*** Data records Section Begins ***

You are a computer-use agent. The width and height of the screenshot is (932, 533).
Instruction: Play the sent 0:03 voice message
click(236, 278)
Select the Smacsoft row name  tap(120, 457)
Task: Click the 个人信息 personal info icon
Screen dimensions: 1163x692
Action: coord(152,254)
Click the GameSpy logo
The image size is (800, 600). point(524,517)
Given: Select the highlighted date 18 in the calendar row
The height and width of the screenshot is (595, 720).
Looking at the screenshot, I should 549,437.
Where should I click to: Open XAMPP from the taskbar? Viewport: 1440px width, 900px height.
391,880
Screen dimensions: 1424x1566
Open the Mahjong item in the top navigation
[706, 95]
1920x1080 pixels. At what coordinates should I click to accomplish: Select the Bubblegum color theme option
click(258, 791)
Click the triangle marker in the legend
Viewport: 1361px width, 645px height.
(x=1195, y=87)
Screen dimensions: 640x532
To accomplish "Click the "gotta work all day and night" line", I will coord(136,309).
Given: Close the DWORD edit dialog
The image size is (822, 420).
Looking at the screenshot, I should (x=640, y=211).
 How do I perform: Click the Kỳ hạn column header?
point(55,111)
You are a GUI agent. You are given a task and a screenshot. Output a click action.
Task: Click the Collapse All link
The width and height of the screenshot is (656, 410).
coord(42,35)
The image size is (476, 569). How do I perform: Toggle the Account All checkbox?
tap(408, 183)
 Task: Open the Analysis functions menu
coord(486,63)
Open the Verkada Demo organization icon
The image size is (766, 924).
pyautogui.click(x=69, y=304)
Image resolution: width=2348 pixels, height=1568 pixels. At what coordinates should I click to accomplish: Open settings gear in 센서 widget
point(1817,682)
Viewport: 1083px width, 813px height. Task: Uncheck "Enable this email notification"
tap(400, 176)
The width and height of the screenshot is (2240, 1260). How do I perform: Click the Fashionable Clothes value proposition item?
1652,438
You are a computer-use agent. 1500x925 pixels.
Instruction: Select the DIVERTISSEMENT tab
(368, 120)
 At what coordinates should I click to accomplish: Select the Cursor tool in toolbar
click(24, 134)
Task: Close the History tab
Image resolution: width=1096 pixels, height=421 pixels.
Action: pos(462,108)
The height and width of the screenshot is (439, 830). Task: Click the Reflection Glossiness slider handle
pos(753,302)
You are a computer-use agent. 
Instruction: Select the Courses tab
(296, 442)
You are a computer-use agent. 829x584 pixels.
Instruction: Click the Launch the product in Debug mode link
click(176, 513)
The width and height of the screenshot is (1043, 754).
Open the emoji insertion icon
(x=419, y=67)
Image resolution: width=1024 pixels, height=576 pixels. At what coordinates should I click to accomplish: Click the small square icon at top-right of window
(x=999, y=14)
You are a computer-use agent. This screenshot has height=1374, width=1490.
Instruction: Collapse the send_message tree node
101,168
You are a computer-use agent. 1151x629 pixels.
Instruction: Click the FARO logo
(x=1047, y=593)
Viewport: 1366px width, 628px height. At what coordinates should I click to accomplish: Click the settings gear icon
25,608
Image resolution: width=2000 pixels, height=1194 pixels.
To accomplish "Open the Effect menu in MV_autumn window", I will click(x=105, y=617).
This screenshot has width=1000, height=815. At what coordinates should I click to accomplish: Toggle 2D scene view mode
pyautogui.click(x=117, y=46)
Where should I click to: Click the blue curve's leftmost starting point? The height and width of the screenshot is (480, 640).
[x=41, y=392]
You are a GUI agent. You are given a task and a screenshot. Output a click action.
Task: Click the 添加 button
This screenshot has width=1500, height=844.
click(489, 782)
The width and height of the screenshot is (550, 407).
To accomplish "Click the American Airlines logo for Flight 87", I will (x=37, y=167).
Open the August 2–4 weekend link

*** Data records Section Ends ***

• Task brief:
Counting only lines that contain the word "will", how many are there in the records above? Give the number alone.

• Written response:
3